SUPPLIED RECORDS

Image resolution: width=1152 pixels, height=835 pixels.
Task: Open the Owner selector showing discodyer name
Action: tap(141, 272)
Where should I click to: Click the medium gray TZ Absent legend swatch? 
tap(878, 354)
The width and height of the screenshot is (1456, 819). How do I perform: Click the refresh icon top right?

...

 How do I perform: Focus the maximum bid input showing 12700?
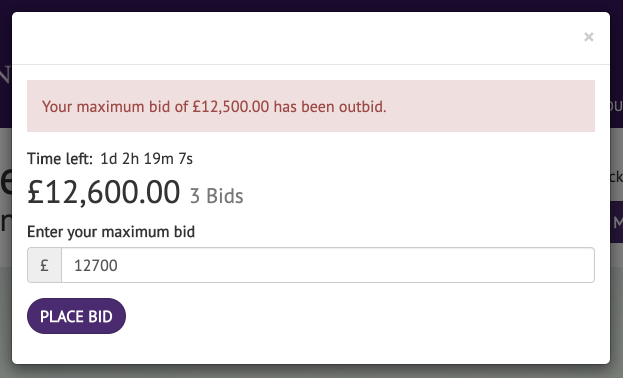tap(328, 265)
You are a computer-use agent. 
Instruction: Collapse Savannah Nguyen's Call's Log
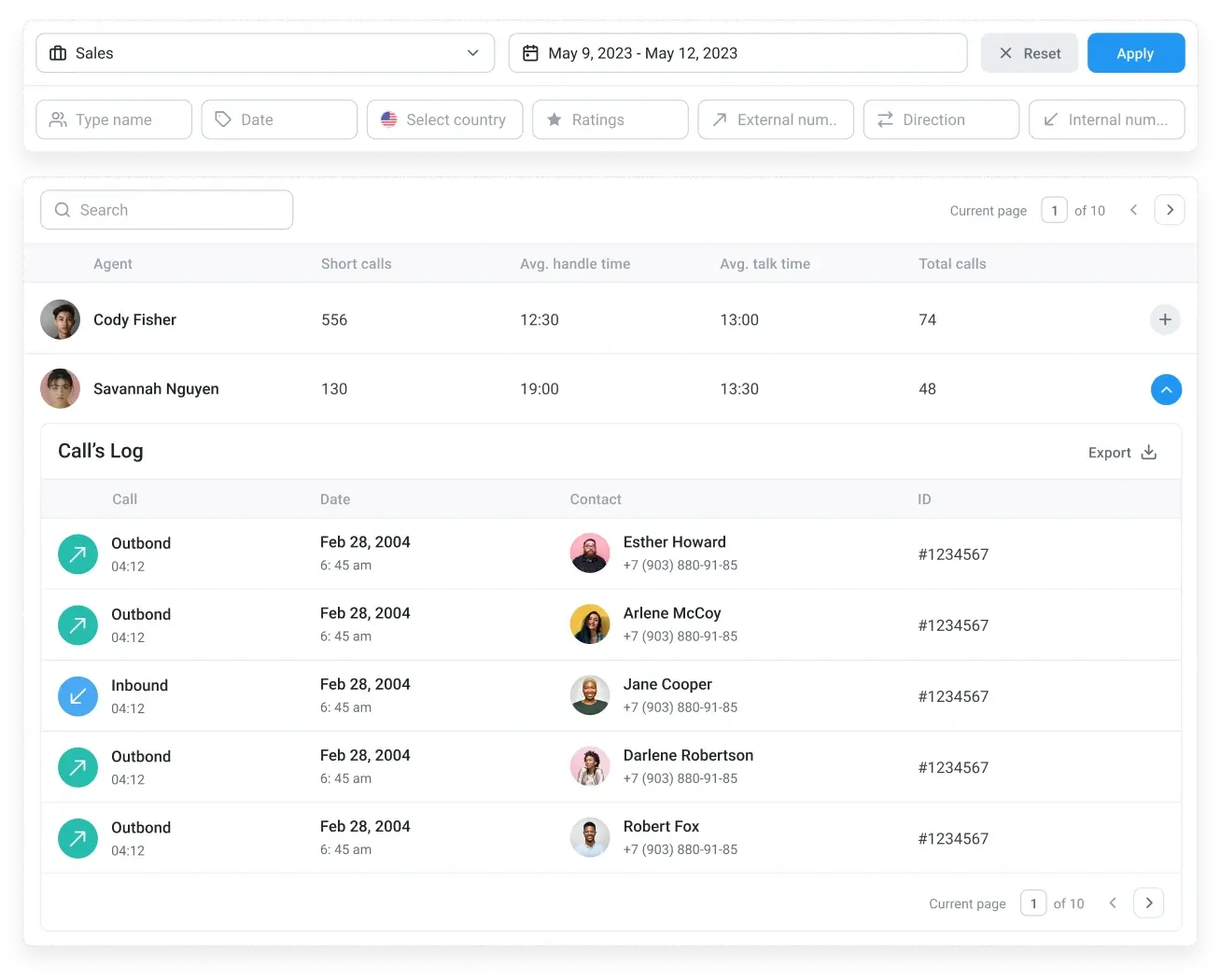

WHAT IS NEEDED
Using the records above, repeat exactly the run of lines that starts with the line with "How do I perform: Focus" and goes on through the line with "Instruction: Collapse Savannah"; omit each picture.

EXERCISE RESPONSE
 How do I perform: Focus the maximum bid input showing 12700?
tap(328, 265)
You are a computer-use agent. 
Instruction: Collapse Savannah Nguyen's Call's Log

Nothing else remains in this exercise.